Rather than dreaming of longer days, I’ve learned to embrace the disorientation of a darkened living room that at five o’clock months earlier, would have been filled with light. I welcome the string of weeks where the sun unceremoniously melts into the horizon by four in the afternoon, and doesn’t return for over twelve hours. As someone who operates best when the sun is shining, I used to reach for the solstice, look forward to the return of longer days. But in recent years, I’ve learned to embrace this extended twilight.
There’s the initial shock to nervous system when the light disappears: feeling tired, restless, depleted. A handful of hours that used to be sun drenched—how to spend them now? There’s only so much one can do once the darkness arrives. Read, of course, steer away from screens of any sort. Light a candle. Go for a night walk.

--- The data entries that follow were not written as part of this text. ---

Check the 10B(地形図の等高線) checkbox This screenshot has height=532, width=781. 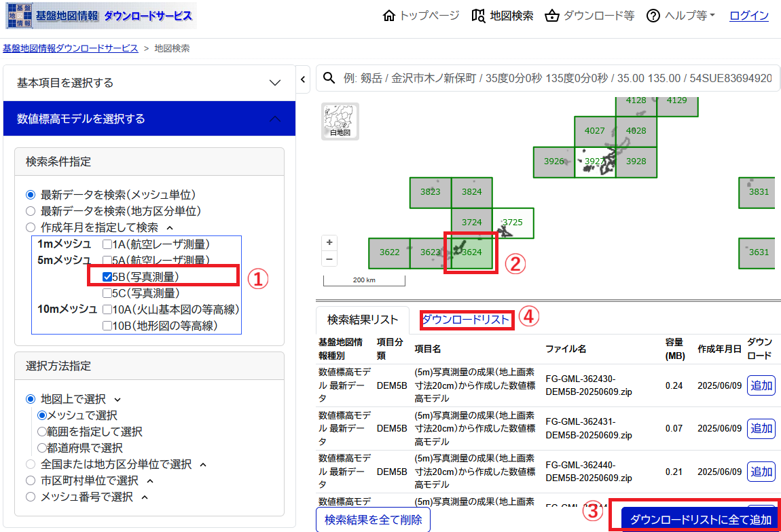pos(107,326)
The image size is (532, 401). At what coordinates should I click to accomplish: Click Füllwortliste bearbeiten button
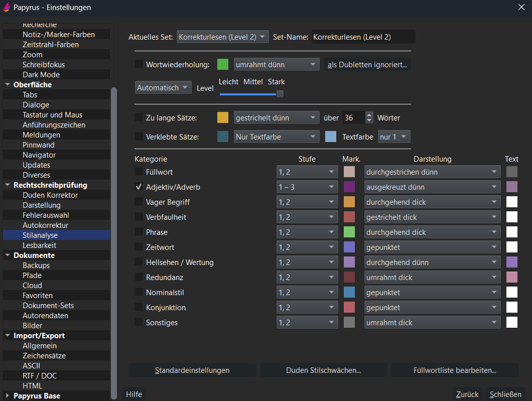point(455,370)
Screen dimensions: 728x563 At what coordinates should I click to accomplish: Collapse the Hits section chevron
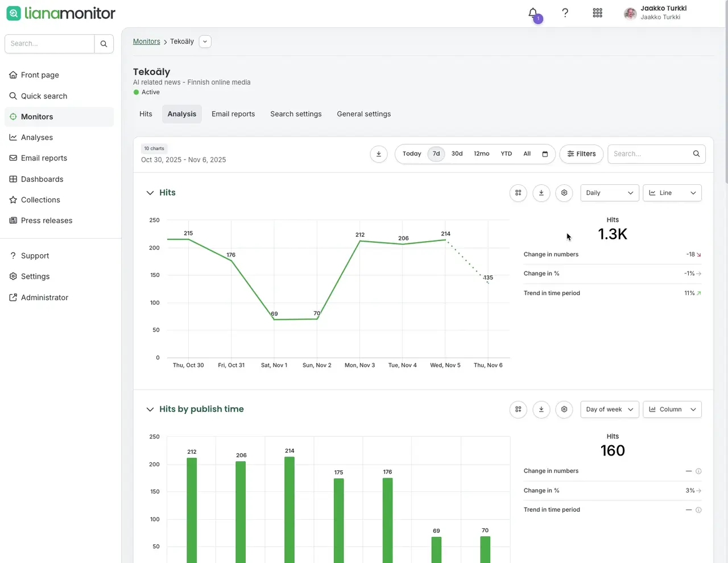(x=150, y=193)
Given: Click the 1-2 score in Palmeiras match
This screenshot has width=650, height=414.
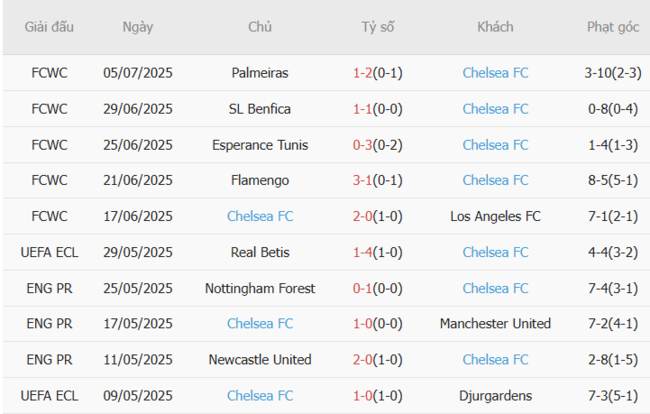Looking at the screenshot, I should tap(363, 73).
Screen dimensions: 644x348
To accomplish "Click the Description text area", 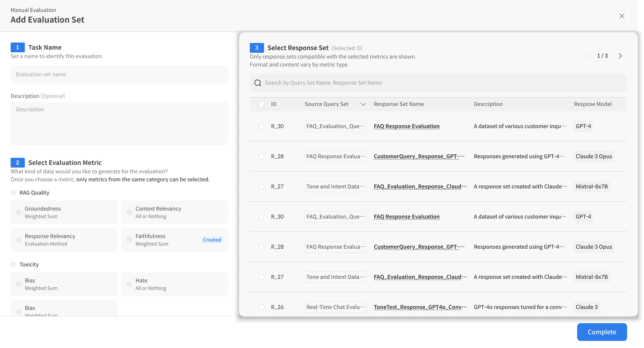I will pos(120,124).
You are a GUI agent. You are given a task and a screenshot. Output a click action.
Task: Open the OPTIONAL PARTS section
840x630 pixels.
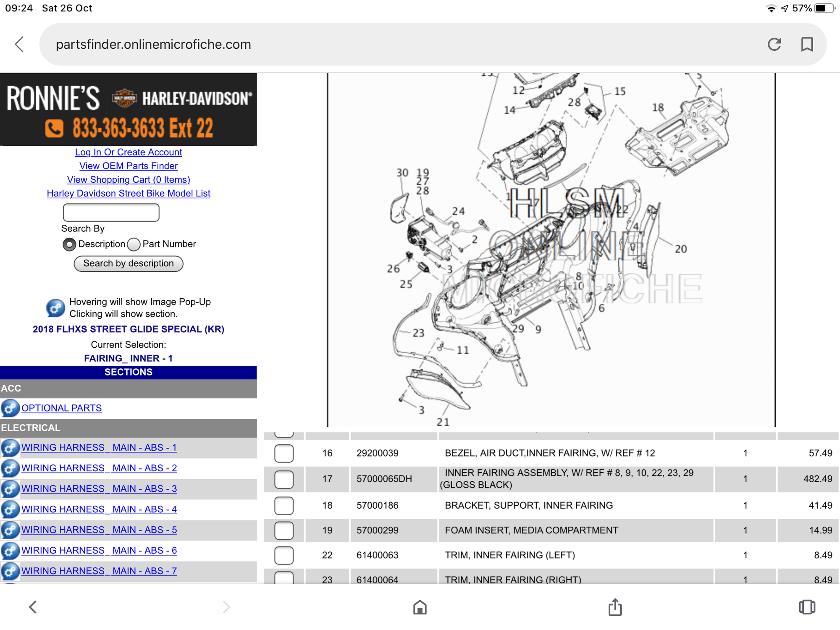(x=61, y=408)
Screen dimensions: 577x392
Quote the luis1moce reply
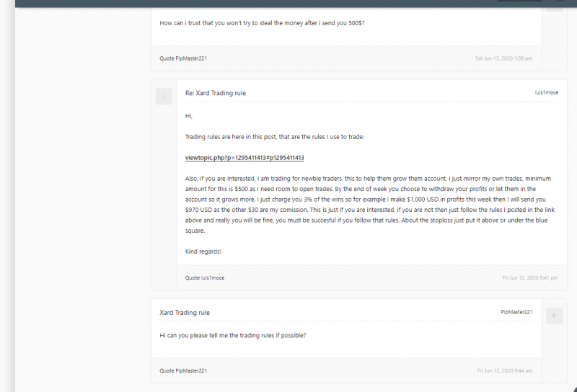point(204,277)
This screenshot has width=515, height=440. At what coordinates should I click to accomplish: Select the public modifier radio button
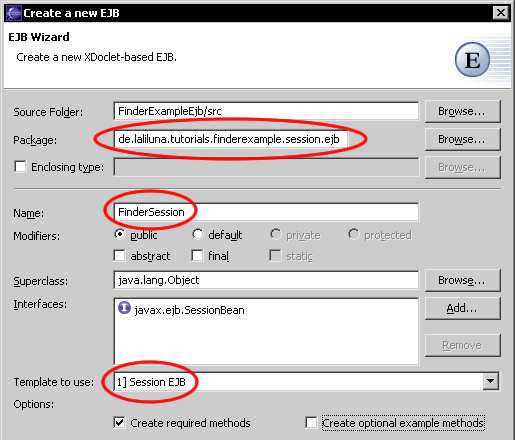[x=119, y=234]
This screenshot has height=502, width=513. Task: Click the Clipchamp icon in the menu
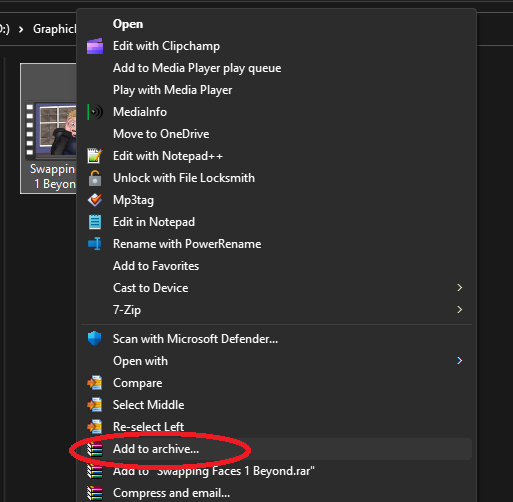pyautogui.click(x=95, y=46)
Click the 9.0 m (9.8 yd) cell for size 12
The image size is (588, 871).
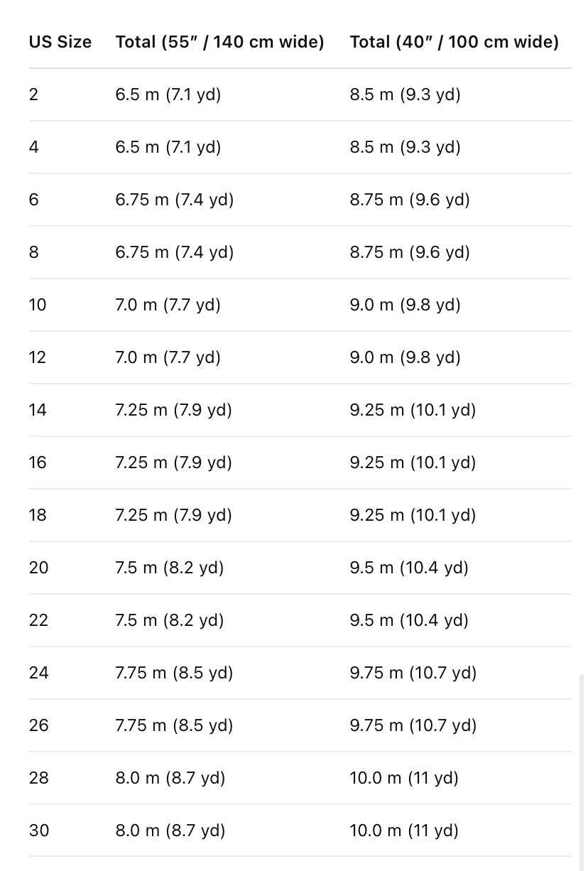pos(405,357)
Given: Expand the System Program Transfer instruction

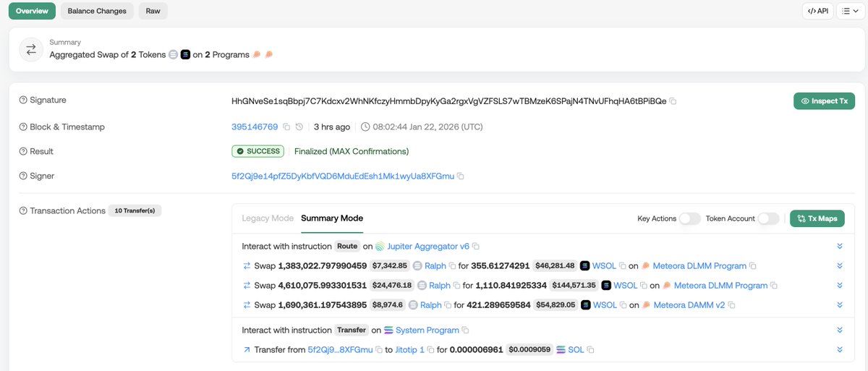Looking at the screenshot, I should (840, 331).
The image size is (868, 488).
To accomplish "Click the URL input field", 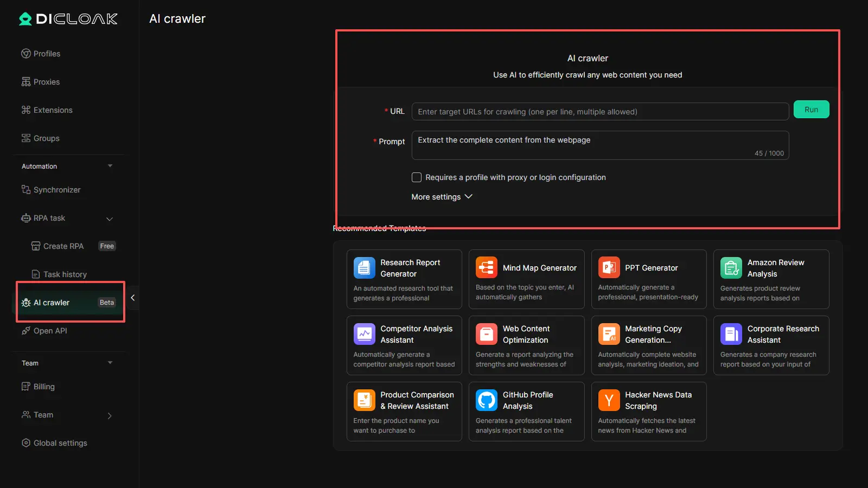I will coord(599,112).
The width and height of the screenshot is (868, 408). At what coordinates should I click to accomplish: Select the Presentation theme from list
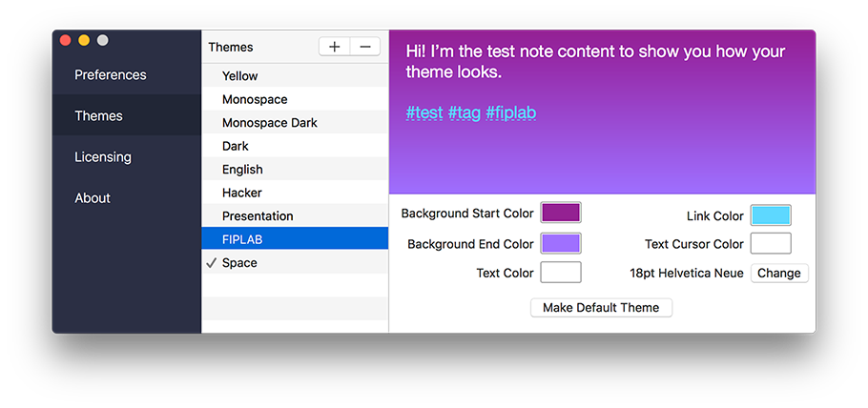point(258,216)
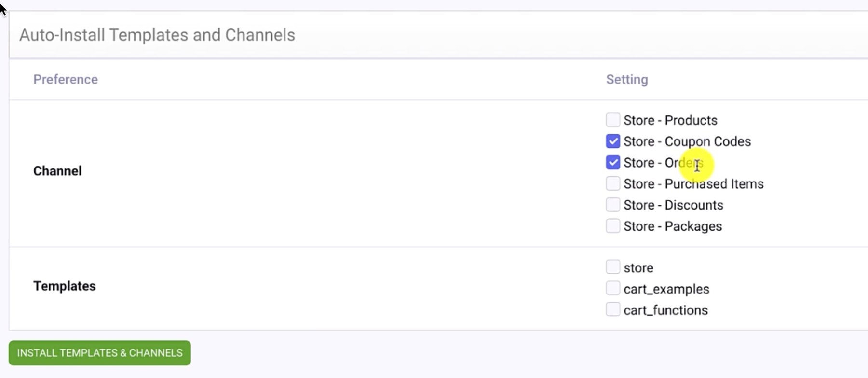This screenshot has height=378, width=868.
Task: Click the Auto-Install Templates and Channels heading
Action: tap(157, 34)
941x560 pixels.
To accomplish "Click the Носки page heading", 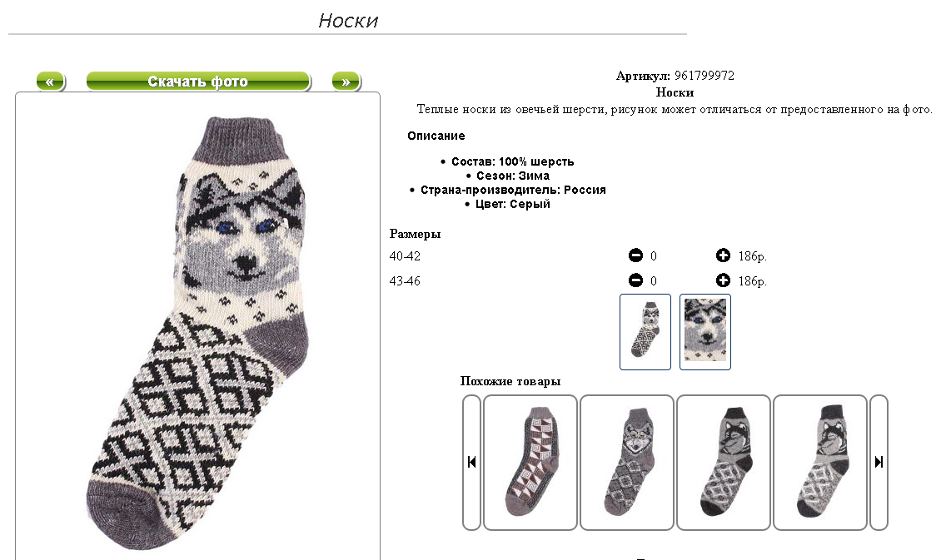I will [348, 20].
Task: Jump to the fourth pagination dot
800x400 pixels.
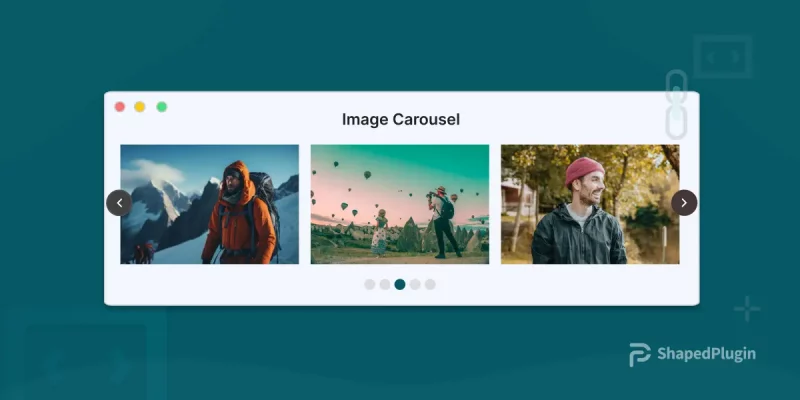Action: [x=415, y=285]
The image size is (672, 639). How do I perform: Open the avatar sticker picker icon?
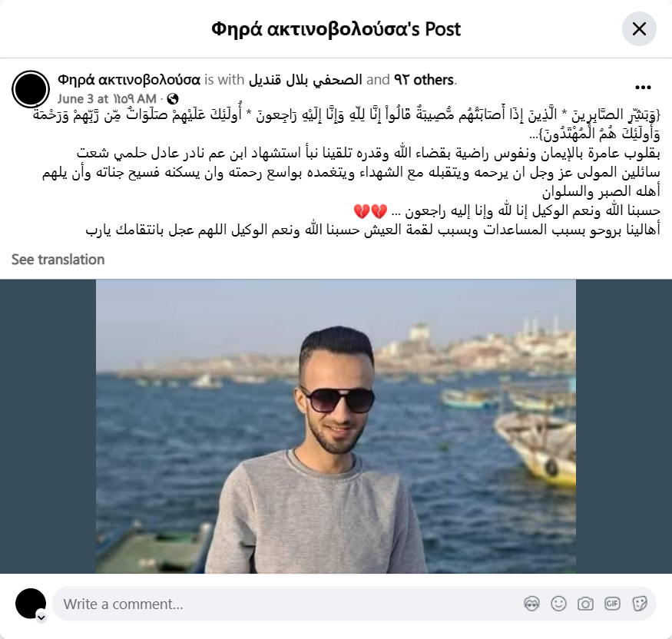point(531,604)
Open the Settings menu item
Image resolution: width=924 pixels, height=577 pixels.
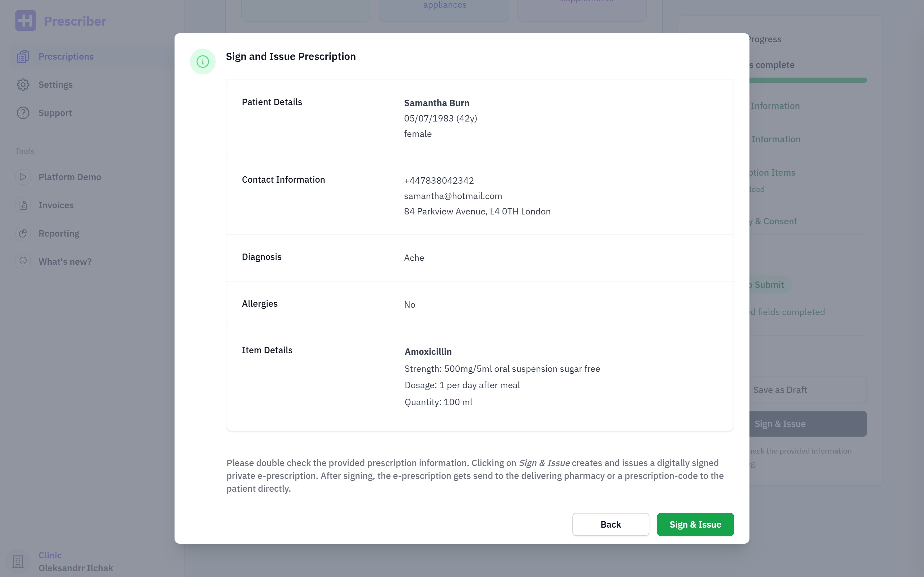click(x=56, y=85)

The murk of these late November, early December days—insular, temporal—are like an annual storm we must weather, or at least that’s how it’s come to feel. Inherently, storms are meant to be feared: they are unpredictable, after all, subject to volatile change. Though I have to remind myself that this seasonal darkness is not unpredictable: we know precisely when it will arrive, and when it will end. The days will gradually increase. Soon the light will return. Until then, we drift.